ACTIVITY :: Begin your copy at the line that contains "Strona główna (651, 249)" and carry it on, exactly, to the last line of the material below.

INPUT RECORDS ::
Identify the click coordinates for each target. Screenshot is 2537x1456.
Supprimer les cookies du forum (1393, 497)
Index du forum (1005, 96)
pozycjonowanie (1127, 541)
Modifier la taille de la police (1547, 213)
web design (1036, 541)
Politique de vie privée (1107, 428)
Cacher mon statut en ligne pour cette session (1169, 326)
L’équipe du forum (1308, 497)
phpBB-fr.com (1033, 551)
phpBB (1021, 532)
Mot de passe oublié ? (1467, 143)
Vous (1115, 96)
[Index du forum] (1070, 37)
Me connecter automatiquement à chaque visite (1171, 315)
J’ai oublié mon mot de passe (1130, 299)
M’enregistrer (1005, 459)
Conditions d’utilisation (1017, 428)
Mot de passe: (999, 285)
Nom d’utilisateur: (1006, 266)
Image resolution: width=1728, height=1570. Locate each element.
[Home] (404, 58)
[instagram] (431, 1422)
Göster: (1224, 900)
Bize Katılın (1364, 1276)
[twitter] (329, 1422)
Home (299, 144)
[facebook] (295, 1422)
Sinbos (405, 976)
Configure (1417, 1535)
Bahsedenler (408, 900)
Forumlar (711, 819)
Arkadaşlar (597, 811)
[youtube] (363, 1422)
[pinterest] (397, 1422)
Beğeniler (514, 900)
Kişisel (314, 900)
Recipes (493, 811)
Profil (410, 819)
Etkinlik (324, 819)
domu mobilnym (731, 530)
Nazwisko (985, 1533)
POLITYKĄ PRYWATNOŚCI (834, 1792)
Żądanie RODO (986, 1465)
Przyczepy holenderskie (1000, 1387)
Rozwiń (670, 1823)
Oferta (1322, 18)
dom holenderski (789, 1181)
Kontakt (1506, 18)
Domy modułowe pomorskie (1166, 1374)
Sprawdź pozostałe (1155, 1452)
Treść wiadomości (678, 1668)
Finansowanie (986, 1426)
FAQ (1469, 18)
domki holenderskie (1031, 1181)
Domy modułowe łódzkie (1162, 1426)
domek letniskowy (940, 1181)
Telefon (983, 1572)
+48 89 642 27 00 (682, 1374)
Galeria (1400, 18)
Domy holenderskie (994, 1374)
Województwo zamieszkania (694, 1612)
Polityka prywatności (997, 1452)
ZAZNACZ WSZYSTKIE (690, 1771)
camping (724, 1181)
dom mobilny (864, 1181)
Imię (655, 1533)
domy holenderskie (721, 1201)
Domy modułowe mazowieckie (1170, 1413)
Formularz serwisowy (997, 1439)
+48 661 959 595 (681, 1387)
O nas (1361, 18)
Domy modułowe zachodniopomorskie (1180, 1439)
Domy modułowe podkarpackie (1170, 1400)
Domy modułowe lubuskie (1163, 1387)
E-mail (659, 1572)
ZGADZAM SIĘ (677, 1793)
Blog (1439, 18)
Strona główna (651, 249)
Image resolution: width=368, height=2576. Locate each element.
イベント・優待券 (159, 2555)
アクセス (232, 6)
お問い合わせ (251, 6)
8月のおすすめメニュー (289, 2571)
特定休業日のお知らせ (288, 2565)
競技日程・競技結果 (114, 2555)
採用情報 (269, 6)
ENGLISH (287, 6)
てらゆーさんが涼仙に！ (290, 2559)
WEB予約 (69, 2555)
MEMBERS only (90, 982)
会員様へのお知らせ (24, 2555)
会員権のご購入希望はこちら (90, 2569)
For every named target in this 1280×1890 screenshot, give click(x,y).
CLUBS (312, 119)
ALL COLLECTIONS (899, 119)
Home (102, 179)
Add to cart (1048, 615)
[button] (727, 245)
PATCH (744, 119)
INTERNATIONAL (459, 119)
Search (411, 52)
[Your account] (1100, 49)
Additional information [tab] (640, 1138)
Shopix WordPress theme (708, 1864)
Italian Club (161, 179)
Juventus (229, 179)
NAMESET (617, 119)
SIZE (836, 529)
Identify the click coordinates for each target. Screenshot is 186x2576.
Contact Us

RESULT ::
Strona główna (651, 249)
Image resolution: width=368, height=2576. Locate each element.
イベント・優待券 (159, 2555)
アクセス (232, 6)
お問い合わせ (251, 6)
8月のおすすめメニュー (289, 2571)
特定休業日のお知らせ (288, 2565)
競技日程・競技結果 (114, 2555)
採用情報 (269, 6)
ENGLISH (287, 6)
てらゆーさんが涼仙に！ (290, 2559)
WEB予約 (69, 2555)
MEMBERS only (90, 982)
会員様へのお知らせ (24, 2555)
会員権のご購入希望はこちら (90, 2569)
For every named target in this 1280×1890 screenshot, give click(x,y).
CLUBS (312, 119)
ALL COLLECTIONS (899, 119)
Home (102, 179)
Add to cart (1048, 615)
[button] (727, 245)
PATCH (744, 119)
INTERNATIONAL (459, 119)
Search (411, 52)
[Your account] (1100, 49)
Additional information [tab] (640, 1138)
Shopix WordPress theme (708, 1864)
Italian Club (161, 179)
Juventus (229, 179)
NAMESET (617, 119)
SIZE (836, 529)
Identify the click coordinates for each target. Screenshot is 186x2576.
Contact Us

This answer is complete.